2 Gedanken zu „Der Johannislauch

  1. Liebes „Alles blüht“ Team,
    ich freue mich jeden Sonntag auf euren Beitrag und bin immer schon ganz gespannt,
    über welches Thema ihr schreibt. Eure Berichte sind authentisch und man spürt, dass ihr das, was ihr da tut aus Überzeugung und mit Herz macht,
    vielen Dank dafür und macht weiter so,
    alles Liebe,
    Nicole

  2. Johannislauch

    Nach meiner Erinnerung wurden die Zwiebeln als frühes Gemüse am Johannistag geerntet.

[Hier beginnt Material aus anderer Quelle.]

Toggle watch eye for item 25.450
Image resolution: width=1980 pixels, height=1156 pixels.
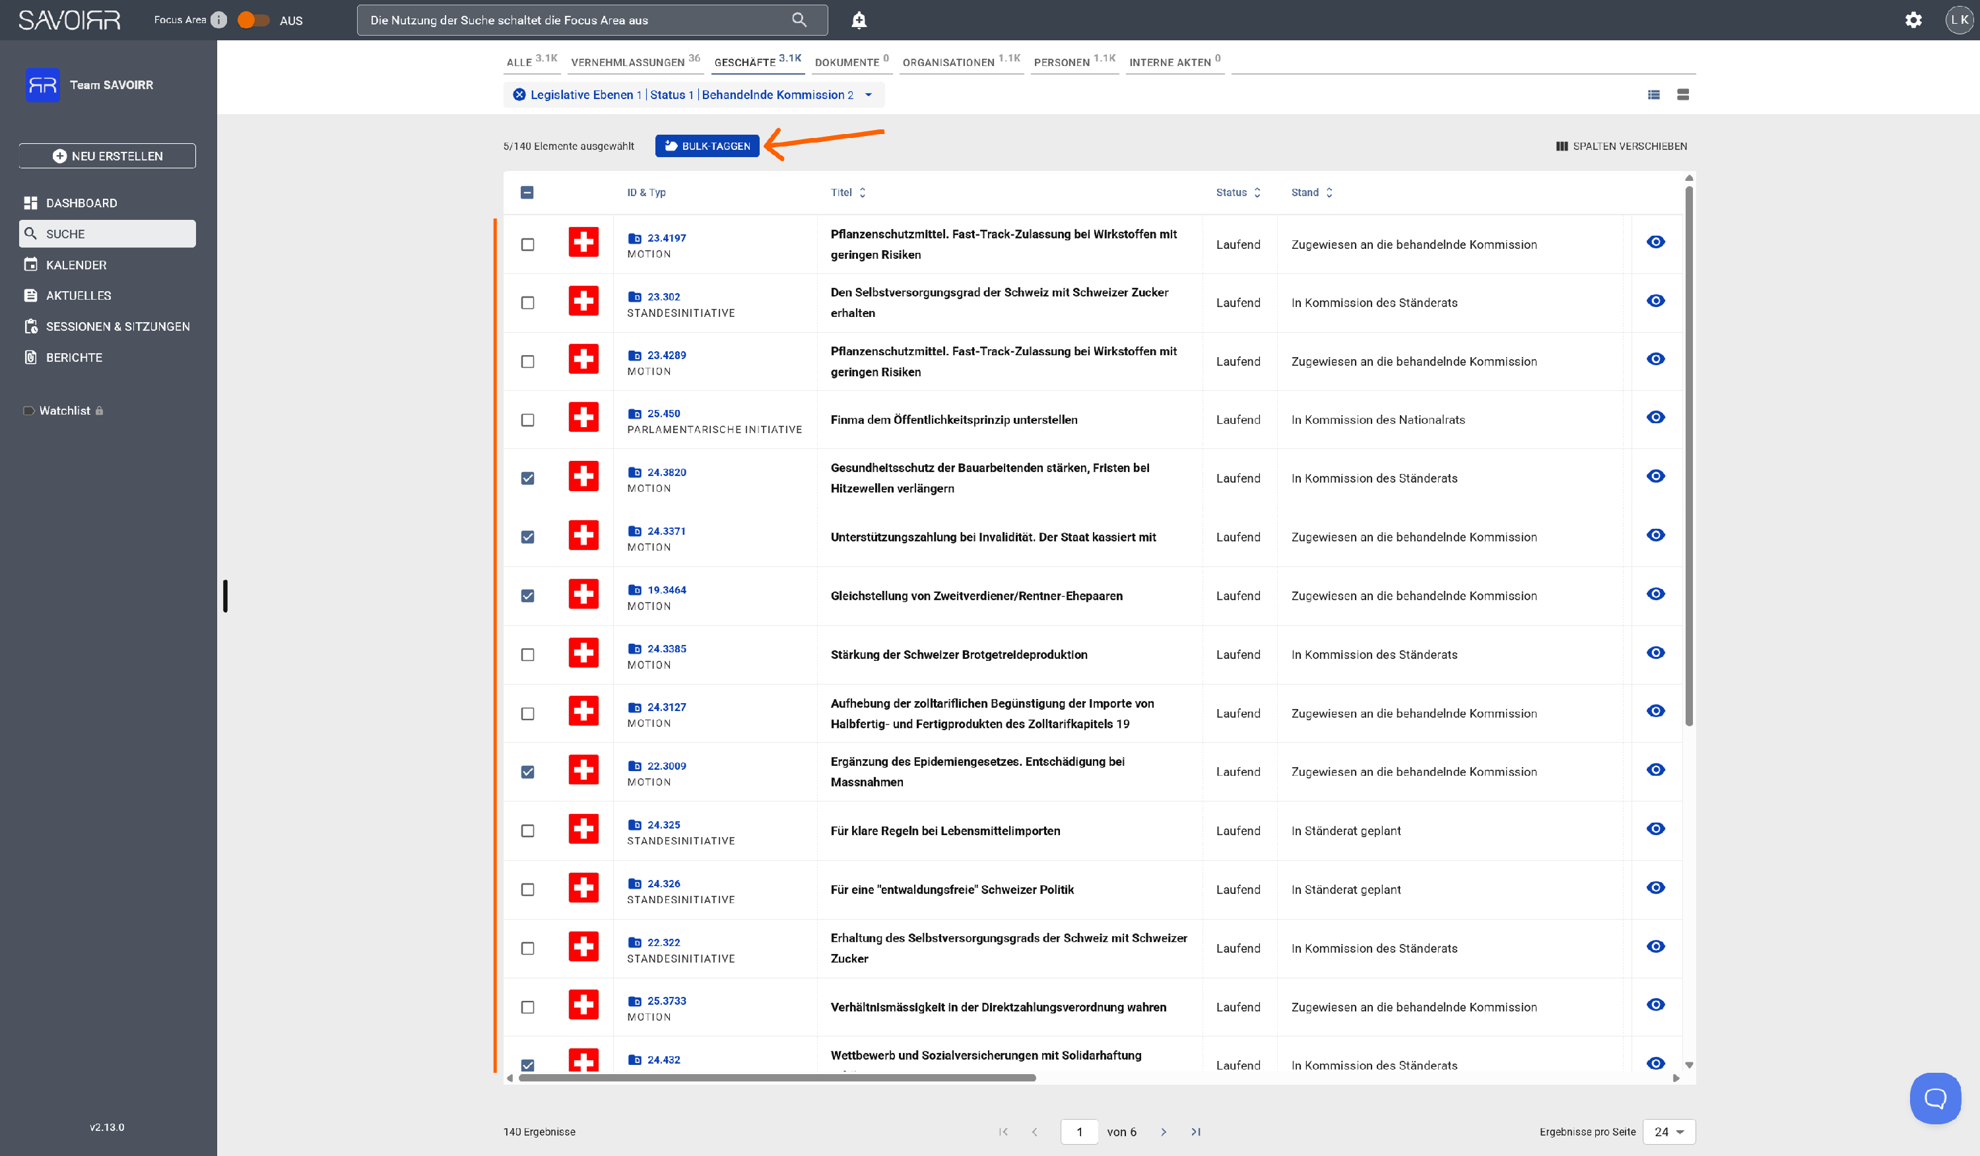pos(1656,417)
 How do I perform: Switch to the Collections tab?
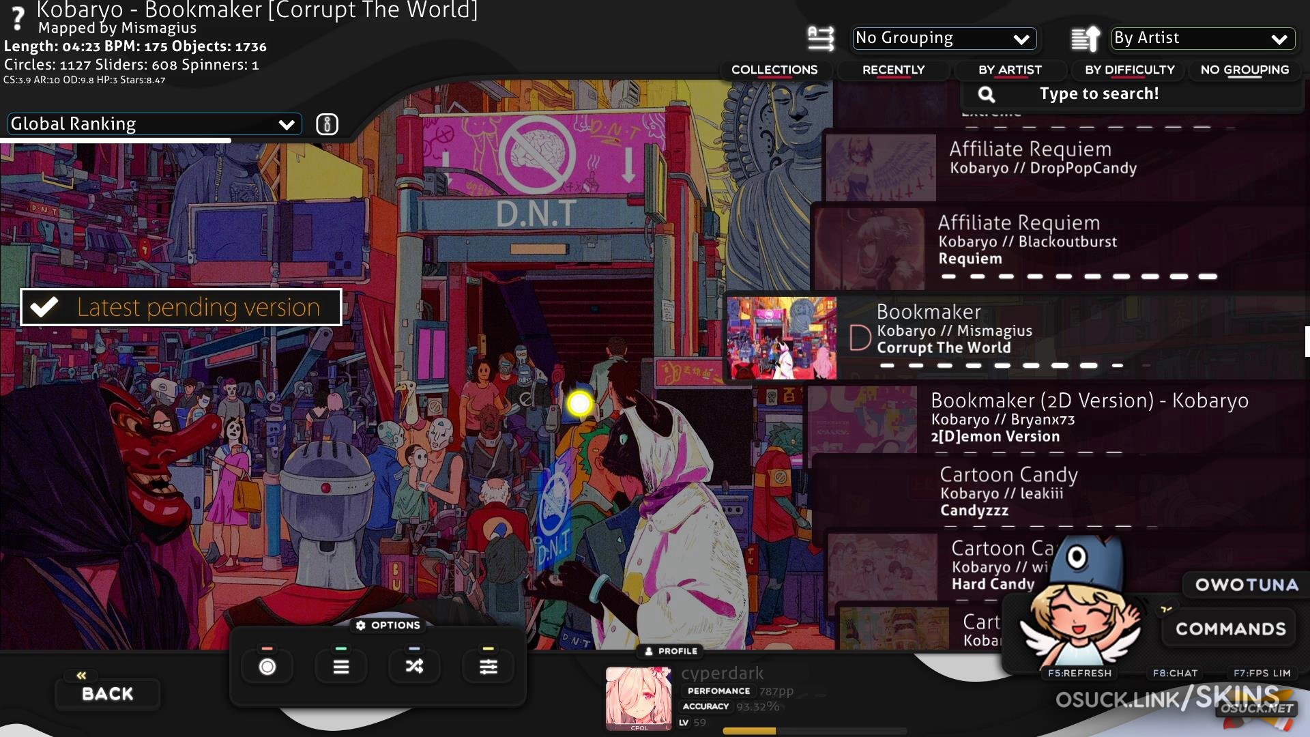(x=774, y=70)
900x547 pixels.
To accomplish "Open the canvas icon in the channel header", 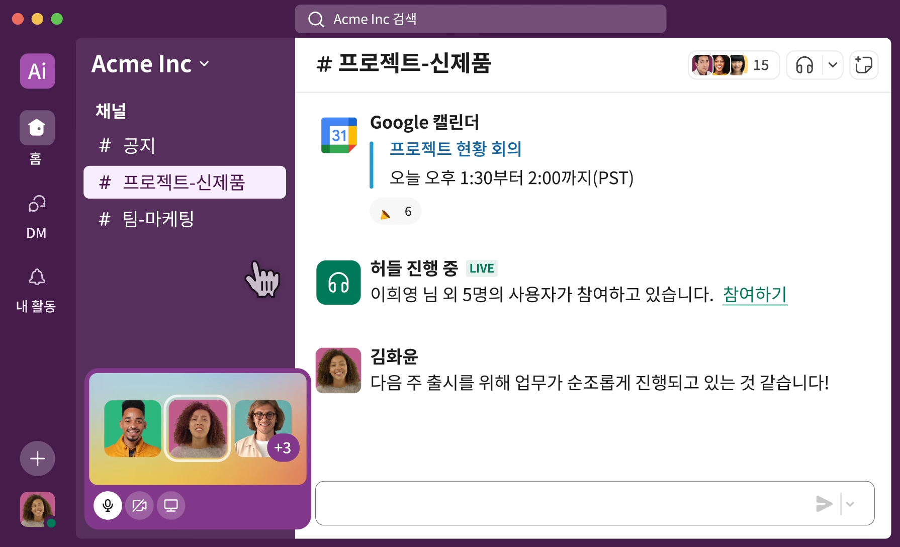I will 864,65.
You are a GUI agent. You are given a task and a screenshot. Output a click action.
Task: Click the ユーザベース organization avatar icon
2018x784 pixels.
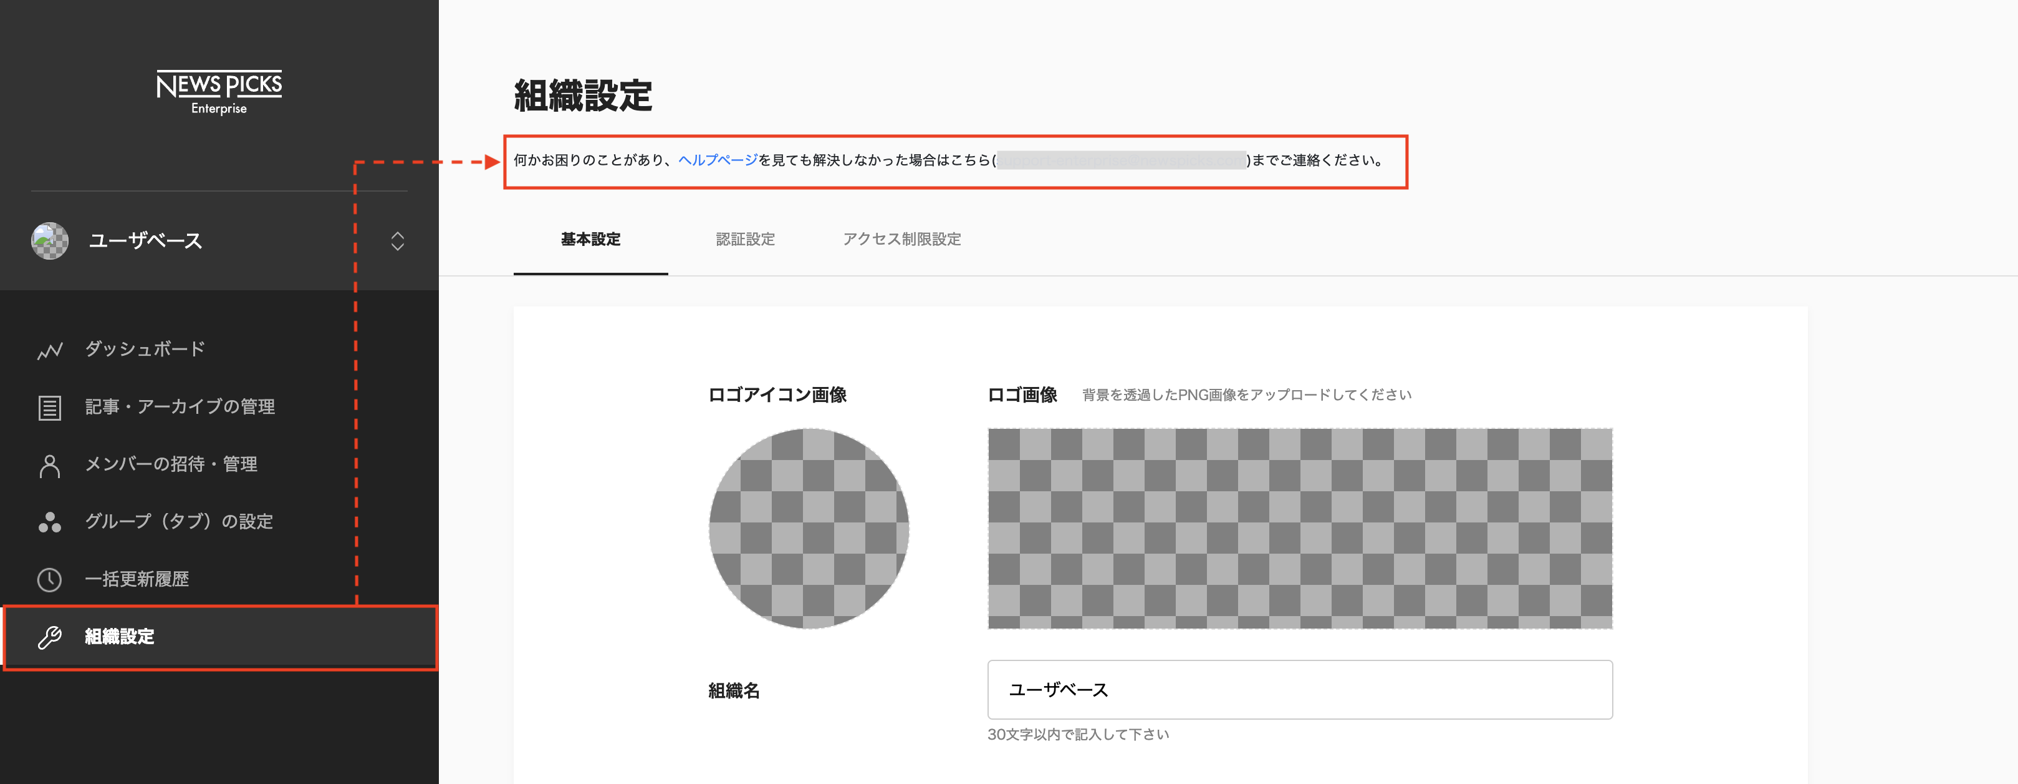coord(49,241)
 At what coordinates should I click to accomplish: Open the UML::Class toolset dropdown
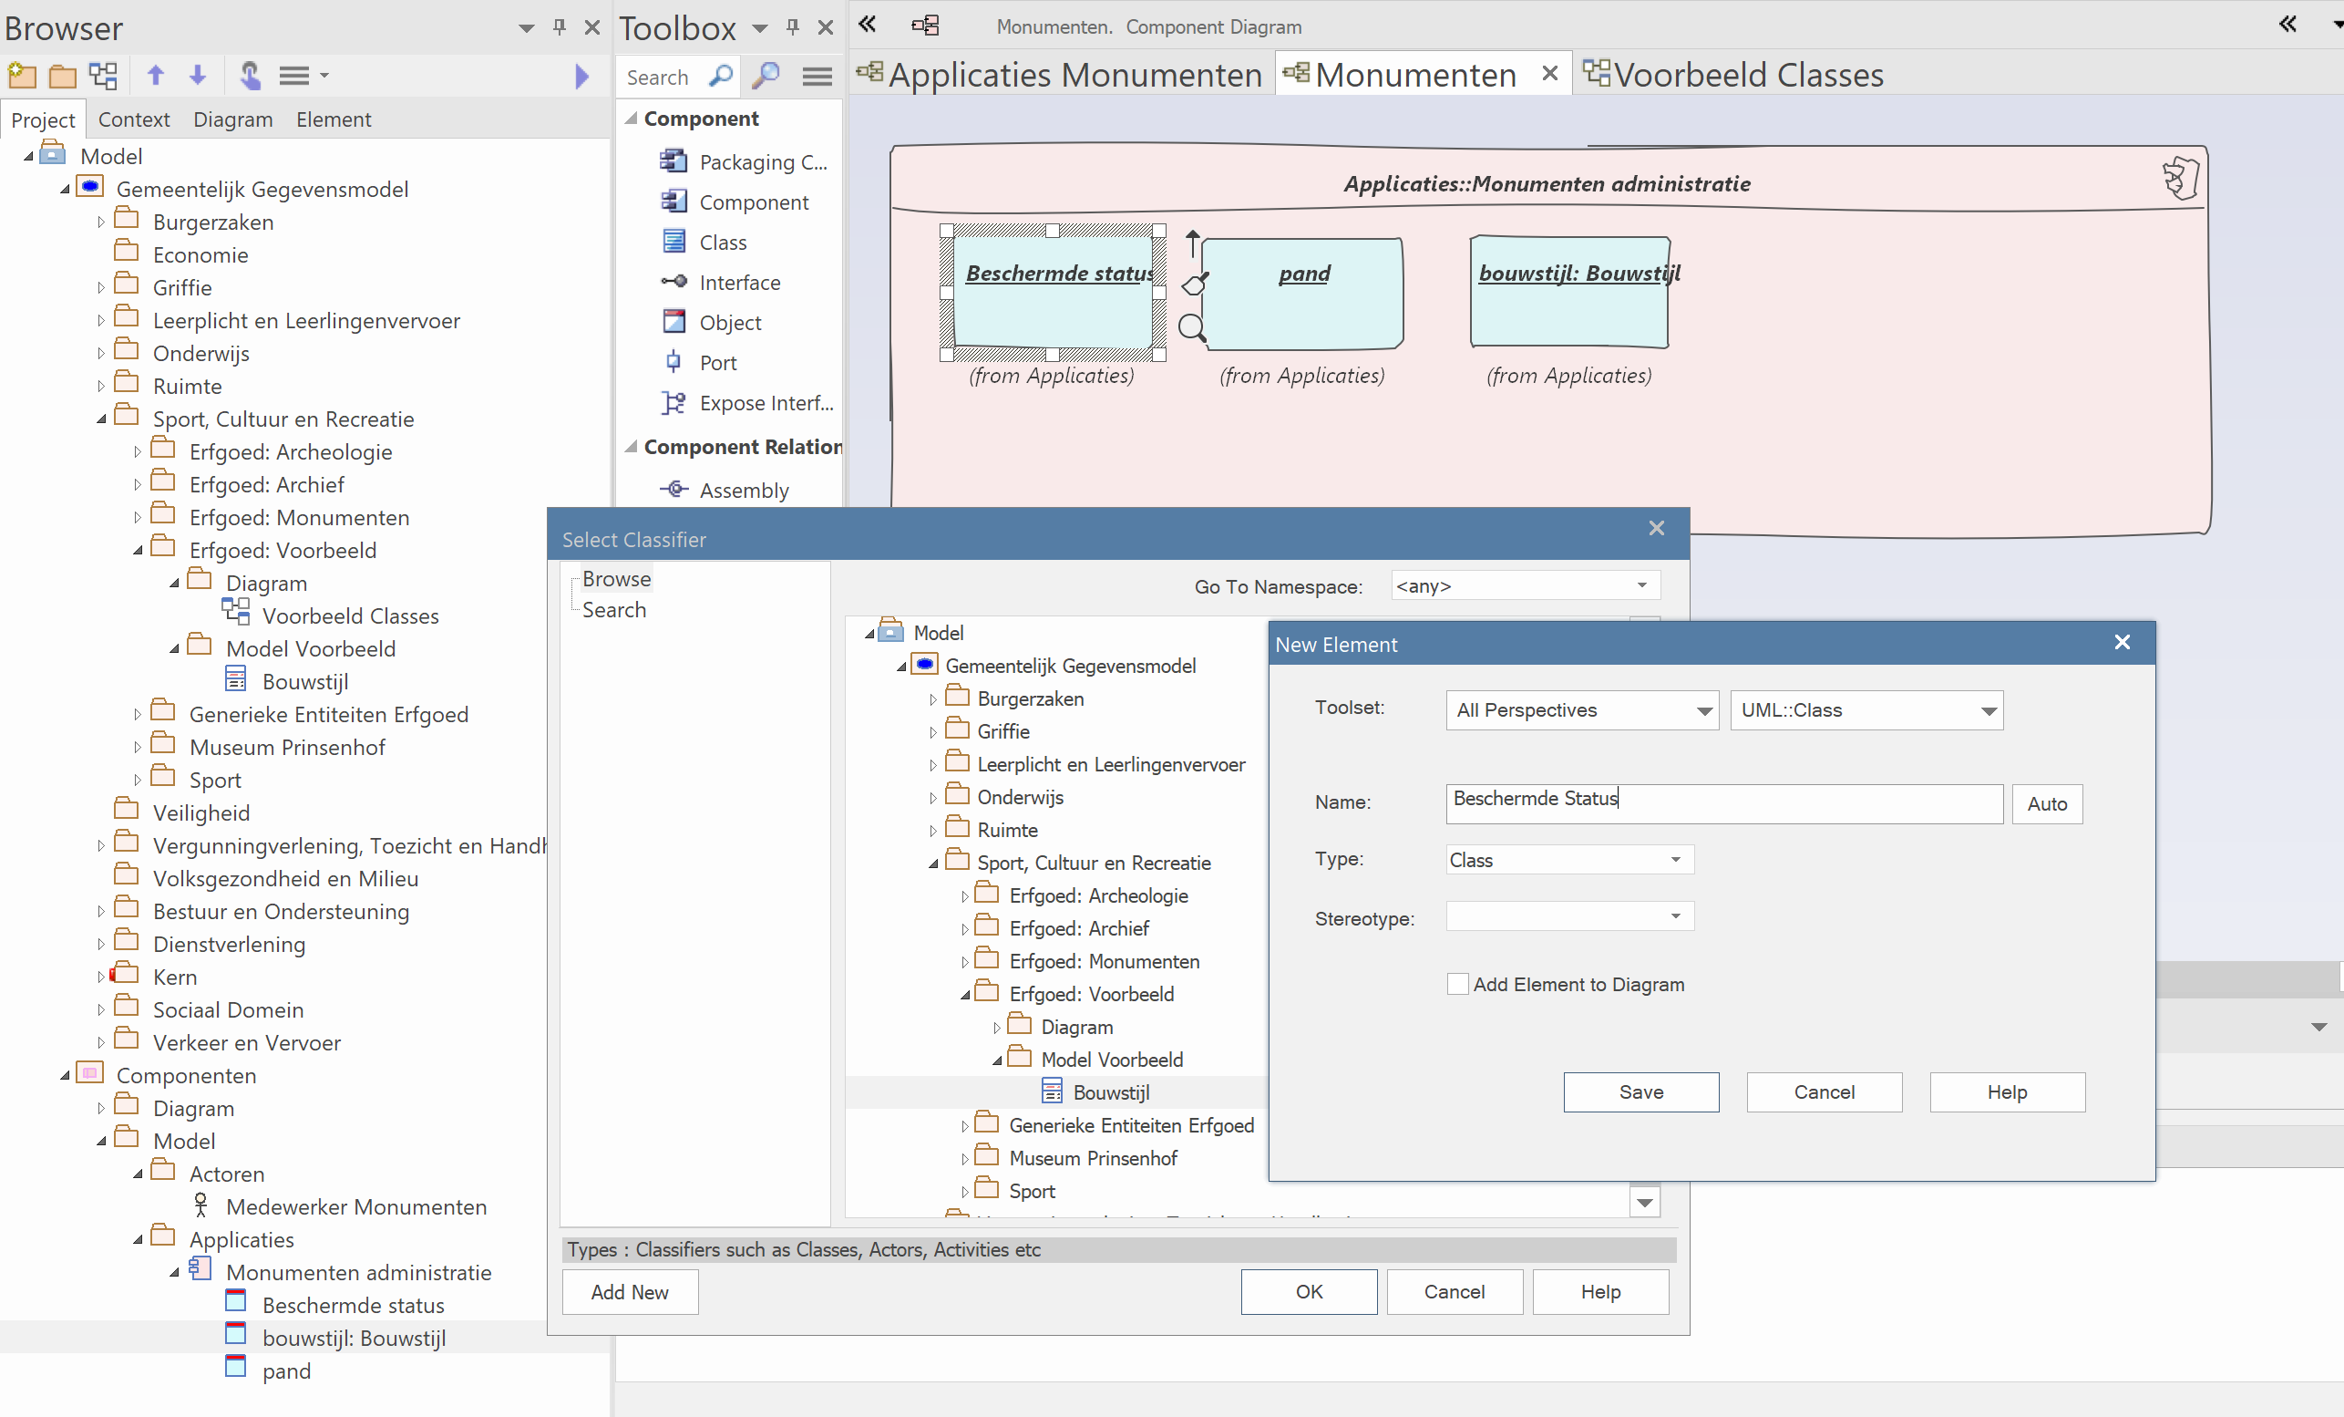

    Wikipedia sagt: “ Der Johannistag (auch Johanni, Johannestag) ist das Hochfest der Geburt Johannes’ des Täufers am 24. Juni. Er steht in enger Verbindung zur zwischen dem 20. und dem 22. Juni stattfindenden Sommersonnenwende. Die Johannisnacht ist die Nacht auf den Johannistag, vom 23. auf den 24. Juni.“

    Das erste frische vitaminreiche Gemüse wurde nach der langen Winterzeit sehr gern gegessen. Dazu dienten die größeren der Zwiebeln. Gemüseputzen war übrigens beim Johannislauch eine tränenreiche Arbeit. Rezepte siehe Anhang. Da wir Kinder von der süß-sauren Geschmacksrichtung nicht so viel hielten, bereitete meine Mutter auch eine herzhafte Variante des Rezeptes zu.

    Die zu Johannis geernteten Zwiebeln wurden bis in den August getrocknet. Dann wurden die kleineren Zwiebeln wieder gesteckt (= gepflanzt) und entwickelten sich bis zum nächsten Johannistag in „Nestern“ aus großen und kleinen Zwiebeln, wobei groß etwa 2 bis 3 cm Durchmesser bedeutet. Die kleinen Zwiebeln wurden wieder vermehrt.

    In den Garten meiner Eltern kam Johannislauch 1938, als sie heirateten. Meine Mutter hatte das Gemüse aus ihrem elterlichen Garten in Hann.Münden mitgebracht. Ihre Mutter stammte aus dem Dorf Gimte, von wo sie es in den Garten meiner Großeltern nach Hann.Münden mitgebracht hatte..

    Rezepte meiner Mutter liegen als pdf-Scan vor. Ich sende sie gern weiter, wenn ich eine e-Mailadresse bekomme, die Anhänge öffnen kann.